» Required actions
a - Transcribe the passage of the Guts for Love article from "Guts for Love is" up to and including "than originally scheduled.".
b - Pick up the Guts for Love album article where it stops and continue it.

» Given passage
# # #
Studio album by Garland Jeffreys
- Released: 1983
- Genre: Rock, Reggae
- Label: Epic
- Producer: Bob Clearmountain, Garland Jeffreys

Garland Jeffreys chronology
| Rock 'n' Roll Adult (1981) | Guts for Love (1983) | Don't Call Me Buckwheat (1991) |

= Guts for Love =

Guts for Love is an album by Garland Jeffreys, released by Epic Records in 1983. It was produced by Bob Clearmountain and Jeffreys. Due to record company issues, the album was released a year later than originally scheduled.

The album peaked at No. 176 on the Billboard 200.

Professional ratings
Review scores
| Source | Rating |
| AllMusic | Star |
| Robert Christgau | C+ |
| The Encyclopedia of Popular Music | Star |
| The Philadelphia Inquirer | Star |
| The Rolling Stone Album Guide | Star Half star |

==Critical reception==
Robert Christgau wrote that "Jeffreys's odd weakness for rock without roll is the ruination of this overproduced, undercomposed anachronism—even the reggae grooves are tinged with synthesized AOR melodrama, and the dance numbers do not jump jump." The Boston Globe called Guts for Love "a standout album," writing that "it has a snappy live feel, for nine of the songs were laid down in two takes, the other in three."
# # #
» Information supplied
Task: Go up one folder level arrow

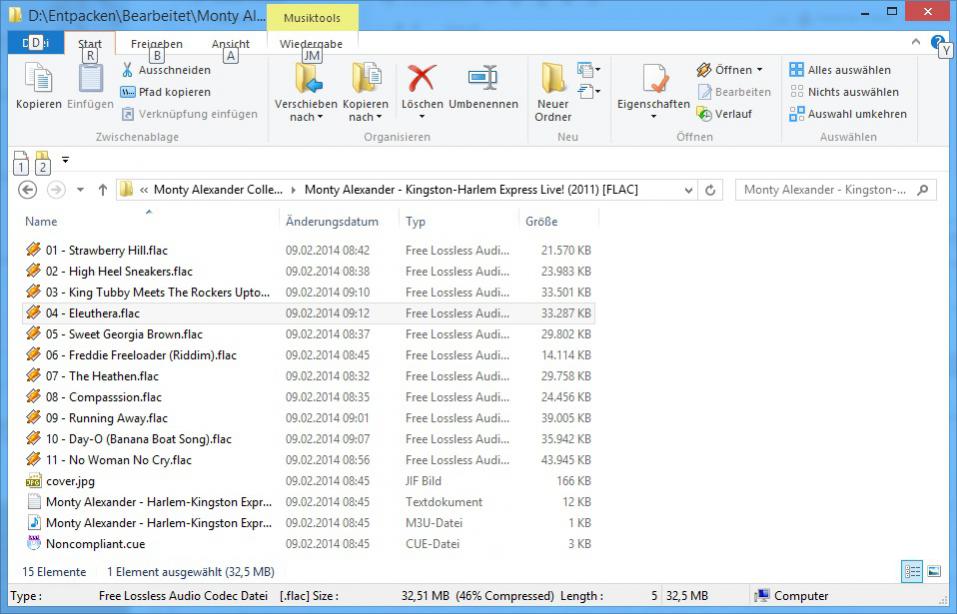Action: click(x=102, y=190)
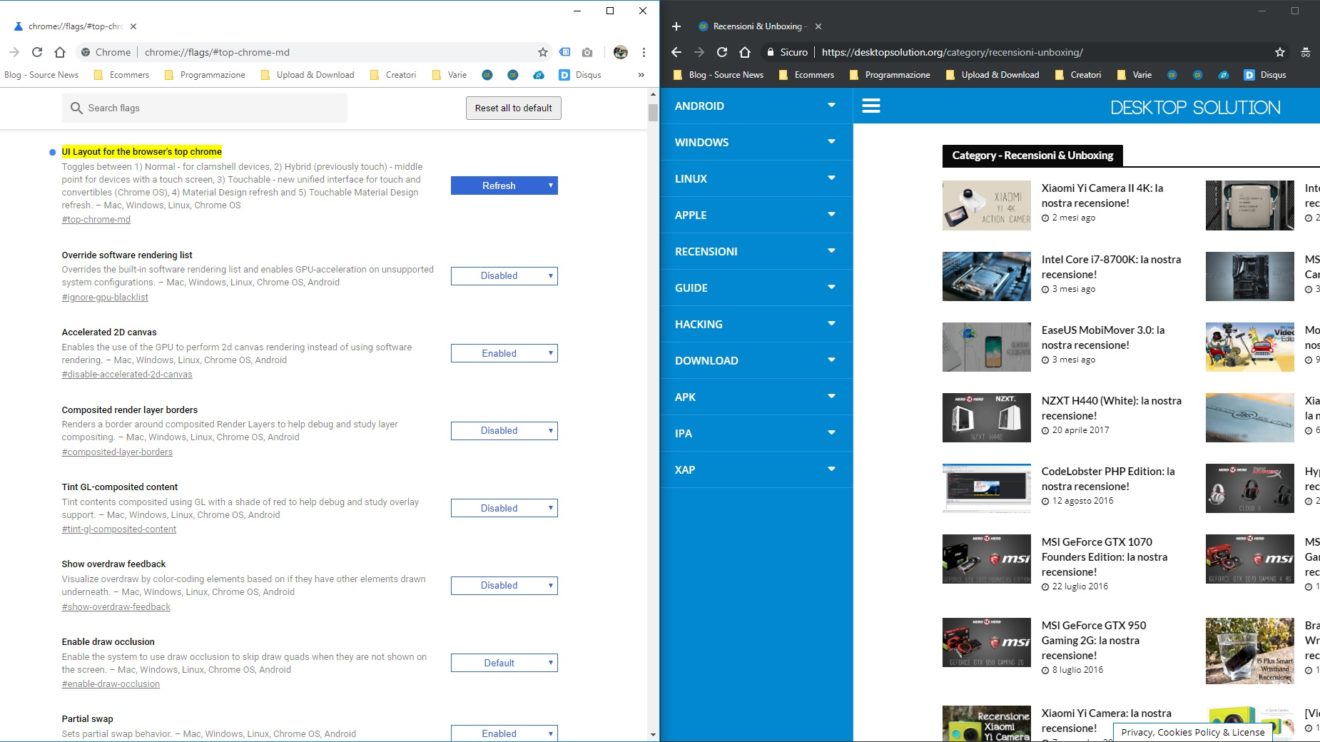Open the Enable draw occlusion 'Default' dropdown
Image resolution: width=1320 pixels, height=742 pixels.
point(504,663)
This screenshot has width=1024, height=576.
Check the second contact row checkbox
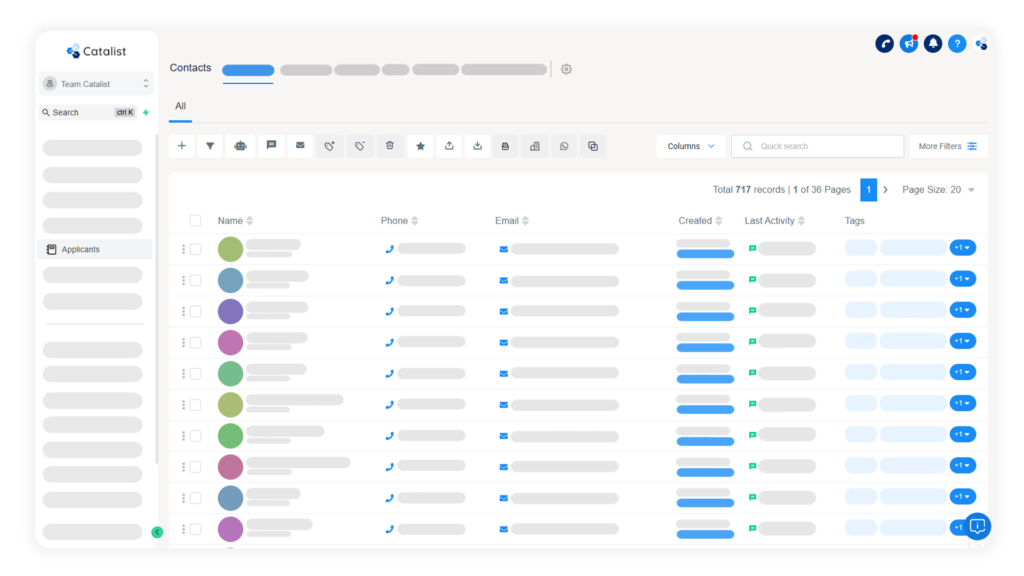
# # #
» Answers to the problems
a -
Guts for Love is an album by Garland Jeffreys, released by Epic Records in 1983. It was produced by Bob Clearmountain and Jeffreys. Due to record company issues, the album was released a year later than originally scheduled.

b -
==Track listing==
All tracks composed by Garland Jeffreys; except where indicated
1. "Real Man" - 3:41
2. "Surrender" - 3:56
3. "Fidelity" - 4:21
4. "Rebel Love" - 3:03
5. "Dance Up" (Garland Jeffreys, Alan Freedman) - 3:08
6. "Guts for Love" - 3:39
7. "Shout" - 5:05
8. "What Does It Take (To Win Your Love)" (Johnny Bristol, Harvey Fuqua, Vernon Bullock) - 2:46
9. "Loneliness" - 3:46
10. "El Salvador" - 4:32
11. "American Backslide" - 3:51

== Personnel ==
- Garland Jeffreys – guitars, percussion, vocals
- Robin Clark – backing vocals
- Dennis Davis – drums, percussion
- Lew Del Gatto – horns
- Tyrone Downie – keyboards
- Larry Fast – piano, synthesizer
- Alan "Taff" Freedman – guitars
- Diva Gray – backing vocals
- Paul Griffin – keyboards
- Gordon Grody – backing vocals
- Lani Groves – backing vocals
- Tony Levin – bass
- Tom "Bones" Malone – trombone
- Lou Marini – saxophone
- Jimmy Maelen – percussion
- Hugh McCracken – guitars, harmonica, classical guitar on "El Salvador"
- Alan Rubin – trumpet
- David Sanborn – alto saxophone solo on "What Does It Take (To Win Your Love)"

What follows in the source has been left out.